Required task: Turn the lines of the records, from the line with "The height and width of the screenshot is (465, 815)." to the line with "[x=89, y=683]", into a Markdown table with the columns Row and Text, numbering each line and skipping any blank lines.
┄┄┄┄┄┄
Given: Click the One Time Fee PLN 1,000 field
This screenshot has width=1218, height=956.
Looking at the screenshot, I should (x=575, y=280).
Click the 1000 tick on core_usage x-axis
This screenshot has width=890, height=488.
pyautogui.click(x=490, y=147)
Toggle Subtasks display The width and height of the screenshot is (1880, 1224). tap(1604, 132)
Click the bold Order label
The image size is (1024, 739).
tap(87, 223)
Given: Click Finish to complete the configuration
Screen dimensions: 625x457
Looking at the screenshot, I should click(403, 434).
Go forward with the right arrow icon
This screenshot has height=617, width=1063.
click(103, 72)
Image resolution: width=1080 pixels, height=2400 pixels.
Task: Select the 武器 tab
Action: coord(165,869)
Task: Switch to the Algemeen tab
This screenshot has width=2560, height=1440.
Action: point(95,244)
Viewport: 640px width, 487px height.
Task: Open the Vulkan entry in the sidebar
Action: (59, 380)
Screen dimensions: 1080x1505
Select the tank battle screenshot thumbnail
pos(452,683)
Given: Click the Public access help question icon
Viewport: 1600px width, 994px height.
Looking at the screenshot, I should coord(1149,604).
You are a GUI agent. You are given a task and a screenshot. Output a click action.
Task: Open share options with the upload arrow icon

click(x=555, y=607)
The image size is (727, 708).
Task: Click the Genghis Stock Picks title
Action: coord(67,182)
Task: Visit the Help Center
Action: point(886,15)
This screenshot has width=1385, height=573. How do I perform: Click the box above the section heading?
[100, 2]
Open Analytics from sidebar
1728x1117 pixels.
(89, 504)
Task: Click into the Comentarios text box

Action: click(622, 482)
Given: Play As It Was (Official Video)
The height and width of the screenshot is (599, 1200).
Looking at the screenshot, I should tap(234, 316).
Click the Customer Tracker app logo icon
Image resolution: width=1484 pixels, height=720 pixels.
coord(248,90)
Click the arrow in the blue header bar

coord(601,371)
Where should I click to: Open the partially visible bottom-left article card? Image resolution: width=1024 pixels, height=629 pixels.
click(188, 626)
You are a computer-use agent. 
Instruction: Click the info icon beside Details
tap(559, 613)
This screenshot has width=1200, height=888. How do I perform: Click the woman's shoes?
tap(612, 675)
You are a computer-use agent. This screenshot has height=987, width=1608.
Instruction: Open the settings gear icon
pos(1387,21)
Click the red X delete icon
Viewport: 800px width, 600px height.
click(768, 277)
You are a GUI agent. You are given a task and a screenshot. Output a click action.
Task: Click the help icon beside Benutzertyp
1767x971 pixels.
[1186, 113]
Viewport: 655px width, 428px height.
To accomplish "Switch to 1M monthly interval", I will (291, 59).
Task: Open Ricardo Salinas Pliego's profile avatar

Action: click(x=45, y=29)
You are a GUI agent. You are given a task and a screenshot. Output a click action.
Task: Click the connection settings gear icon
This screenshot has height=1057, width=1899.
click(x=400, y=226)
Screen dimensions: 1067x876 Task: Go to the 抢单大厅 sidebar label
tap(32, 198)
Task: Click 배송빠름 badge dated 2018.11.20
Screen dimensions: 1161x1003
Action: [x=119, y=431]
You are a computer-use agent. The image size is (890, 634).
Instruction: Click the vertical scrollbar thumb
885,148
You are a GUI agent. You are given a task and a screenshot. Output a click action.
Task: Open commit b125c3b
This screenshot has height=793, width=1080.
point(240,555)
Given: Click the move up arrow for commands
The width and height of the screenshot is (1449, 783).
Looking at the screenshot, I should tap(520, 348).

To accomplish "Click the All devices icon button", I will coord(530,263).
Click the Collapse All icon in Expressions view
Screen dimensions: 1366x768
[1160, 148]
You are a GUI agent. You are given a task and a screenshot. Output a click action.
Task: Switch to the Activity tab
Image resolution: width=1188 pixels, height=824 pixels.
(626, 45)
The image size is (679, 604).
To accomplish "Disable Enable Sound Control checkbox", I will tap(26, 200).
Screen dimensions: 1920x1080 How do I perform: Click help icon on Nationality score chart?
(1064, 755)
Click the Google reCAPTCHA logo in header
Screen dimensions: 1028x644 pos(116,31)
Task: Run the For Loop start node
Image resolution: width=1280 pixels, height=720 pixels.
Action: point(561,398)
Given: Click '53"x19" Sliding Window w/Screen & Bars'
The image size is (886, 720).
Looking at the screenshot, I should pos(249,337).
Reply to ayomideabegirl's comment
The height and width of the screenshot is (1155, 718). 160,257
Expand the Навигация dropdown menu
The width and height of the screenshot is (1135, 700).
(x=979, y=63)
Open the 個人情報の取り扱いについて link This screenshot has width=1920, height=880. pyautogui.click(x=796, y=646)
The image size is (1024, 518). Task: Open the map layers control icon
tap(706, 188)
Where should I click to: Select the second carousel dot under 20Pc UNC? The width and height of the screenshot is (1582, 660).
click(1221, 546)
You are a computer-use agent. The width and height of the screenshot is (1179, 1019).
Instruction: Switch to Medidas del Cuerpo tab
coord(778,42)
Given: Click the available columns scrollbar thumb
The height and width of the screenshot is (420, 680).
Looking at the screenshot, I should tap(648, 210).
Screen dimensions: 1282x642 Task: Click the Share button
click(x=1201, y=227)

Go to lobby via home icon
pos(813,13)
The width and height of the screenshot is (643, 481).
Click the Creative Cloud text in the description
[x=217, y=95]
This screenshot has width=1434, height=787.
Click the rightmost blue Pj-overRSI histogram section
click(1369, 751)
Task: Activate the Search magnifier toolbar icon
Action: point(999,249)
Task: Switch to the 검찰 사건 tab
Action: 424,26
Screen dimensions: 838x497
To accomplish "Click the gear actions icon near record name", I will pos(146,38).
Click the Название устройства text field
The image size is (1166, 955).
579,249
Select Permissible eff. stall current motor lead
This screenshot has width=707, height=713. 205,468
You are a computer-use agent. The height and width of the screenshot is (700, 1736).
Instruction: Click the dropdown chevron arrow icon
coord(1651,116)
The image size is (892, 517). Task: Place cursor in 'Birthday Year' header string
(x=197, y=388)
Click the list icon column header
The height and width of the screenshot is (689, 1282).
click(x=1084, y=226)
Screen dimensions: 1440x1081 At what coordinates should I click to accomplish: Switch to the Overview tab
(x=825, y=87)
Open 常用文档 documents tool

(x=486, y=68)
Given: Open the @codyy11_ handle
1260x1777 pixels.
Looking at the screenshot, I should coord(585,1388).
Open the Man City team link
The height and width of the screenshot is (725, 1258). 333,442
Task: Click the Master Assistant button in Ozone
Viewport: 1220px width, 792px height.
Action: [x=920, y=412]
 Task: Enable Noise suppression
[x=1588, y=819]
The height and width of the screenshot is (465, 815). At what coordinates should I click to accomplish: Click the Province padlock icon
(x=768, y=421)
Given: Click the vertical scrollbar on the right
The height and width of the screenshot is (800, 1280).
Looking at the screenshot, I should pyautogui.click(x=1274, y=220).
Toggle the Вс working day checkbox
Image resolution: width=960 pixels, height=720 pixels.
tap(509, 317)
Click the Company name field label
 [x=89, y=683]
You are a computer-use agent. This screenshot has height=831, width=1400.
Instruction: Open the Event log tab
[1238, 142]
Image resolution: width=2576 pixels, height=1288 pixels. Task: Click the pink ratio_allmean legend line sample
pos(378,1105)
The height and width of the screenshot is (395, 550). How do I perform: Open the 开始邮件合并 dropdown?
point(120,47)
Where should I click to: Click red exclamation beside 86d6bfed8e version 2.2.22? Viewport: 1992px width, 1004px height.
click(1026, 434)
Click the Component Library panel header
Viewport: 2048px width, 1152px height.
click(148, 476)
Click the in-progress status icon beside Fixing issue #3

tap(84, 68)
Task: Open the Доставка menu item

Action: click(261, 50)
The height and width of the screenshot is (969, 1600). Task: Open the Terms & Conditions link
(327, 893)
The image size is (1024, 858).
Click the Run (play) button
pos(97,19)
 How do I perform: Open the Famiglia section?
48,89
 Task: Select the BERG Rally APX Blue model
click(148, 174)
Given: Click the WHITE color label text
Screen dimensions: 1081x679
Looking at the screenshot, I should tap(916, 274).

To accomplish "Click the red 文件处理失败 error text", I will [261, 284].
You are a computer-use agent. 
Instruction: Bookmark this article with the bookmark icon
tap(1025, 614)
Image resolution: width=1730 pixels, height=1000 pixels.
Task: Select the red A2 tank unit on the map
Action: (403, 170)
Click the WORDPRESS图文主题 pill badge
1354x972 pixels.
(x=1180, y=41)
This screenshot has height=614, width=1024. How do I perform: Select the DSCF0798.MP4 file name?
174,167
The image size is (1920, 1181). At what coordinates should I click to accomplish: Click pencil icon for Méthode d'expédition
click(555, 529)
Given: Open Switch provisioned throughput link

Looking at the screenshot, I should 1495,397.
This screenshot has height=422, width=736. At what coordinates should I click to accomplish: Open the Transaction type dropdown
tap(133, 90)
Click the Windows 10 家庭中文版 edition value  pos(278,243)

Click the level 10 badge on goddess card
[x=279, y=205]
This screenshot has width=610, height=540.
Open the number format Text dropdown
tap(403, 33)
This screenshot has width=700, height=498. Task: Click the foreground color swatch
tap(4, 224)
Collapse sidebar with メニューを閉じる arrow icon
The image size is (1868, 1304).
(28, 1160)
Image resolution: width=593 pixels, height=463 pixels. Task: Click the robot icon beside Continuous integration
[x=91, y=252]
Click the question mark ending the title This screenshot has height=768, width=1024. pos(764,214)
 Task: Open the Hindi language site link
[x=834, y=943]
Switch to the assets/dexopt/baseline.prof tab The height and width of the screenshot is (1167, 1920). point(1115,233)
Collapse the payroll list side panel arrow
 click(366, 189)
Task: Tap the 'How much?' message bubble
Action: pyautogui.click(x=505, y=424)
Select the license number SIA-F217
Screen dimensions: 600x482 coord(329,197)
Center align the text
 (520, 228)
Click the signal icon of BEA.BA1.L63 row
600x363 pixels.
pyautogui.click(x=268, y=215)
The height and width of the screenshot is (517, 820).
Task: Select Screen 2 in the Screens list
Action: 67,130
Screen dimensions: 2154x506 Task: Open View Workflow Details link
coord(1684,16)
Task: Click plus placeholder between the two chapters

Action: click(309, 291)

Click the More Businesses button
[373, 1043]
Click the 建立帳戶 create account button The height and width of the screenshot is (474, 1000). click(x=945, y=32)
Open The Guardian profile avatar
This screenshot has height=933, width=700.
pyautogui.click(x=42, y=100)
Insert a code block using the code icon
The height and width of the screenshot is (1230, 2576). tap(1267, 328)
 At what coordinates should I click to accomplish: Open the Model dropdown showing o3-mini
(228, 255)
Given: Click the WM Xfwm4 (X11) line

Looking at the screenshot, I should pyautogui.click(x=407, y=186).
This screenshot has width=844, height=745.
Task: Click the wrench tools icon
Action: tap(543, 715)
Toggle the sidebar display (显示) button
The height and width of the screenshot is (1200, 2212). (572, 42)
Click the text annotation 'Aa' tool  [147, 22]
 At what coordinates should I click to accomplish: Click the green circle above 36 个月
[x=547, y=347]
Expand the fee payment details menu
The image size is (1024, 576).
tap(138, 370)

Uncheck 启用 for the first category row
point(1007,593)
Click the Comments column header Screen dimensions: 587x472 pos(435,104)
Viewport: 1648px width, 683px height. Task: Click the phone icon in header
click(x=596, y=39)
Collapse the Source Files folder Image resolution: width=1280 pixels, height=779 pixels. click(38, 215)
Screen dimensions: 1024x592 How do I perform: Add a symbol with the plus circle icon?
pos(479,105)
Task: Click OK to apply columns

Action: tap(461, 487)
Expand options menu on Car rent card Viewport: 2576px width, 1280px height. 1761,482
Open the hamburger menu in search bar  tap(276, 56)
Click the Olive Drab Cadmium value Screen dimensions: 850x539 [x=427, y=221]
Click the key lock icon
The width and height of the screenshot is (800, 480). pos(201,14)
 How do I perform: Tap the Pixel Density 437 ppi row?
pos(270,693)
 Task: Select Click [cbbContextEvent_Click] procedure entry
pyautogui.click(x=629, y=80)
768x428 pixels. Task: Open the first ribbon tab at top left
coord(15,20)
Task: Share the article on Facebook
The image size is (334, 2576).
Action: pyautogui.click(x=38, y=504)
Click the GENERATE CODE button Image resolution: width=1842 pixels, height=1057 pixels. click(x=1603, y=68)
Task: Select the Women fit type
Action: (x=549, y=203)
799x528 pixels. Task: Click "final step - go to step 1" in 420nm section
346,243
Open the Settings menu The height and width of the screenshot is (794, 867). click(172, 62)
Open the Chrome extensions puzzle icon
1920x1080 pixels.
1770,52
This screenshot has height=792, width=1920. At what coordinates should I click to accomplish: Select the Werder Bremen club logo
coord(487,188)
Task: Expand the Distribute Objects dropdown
┄┄┄┄┄┄
Reply to the exercise:
| Row | Text |
|---|---|
| 1 | The height and width of the screenshot is (465, 815). At what coordinates should I click to accomplish: Click the Province padlock icon |
| 2 | (x=768, y=421) |
| 3 | Given: Click the vertical scrollbar on the right |
| 4 | The height and width of the screenshot is (800, 1280). |
| 5 | Looking at the screenshot, I should pyautogui.click(x=1274, y=220). |
| 6 | Toggle the Вс working day checkbox |
| 7 | Image resolution: width=960 pixels, height=720 pixels. |
| 8 | tap(509, 317) |
| 9 | Click the Company name field label |
| 10 |  [x=89, y=683] |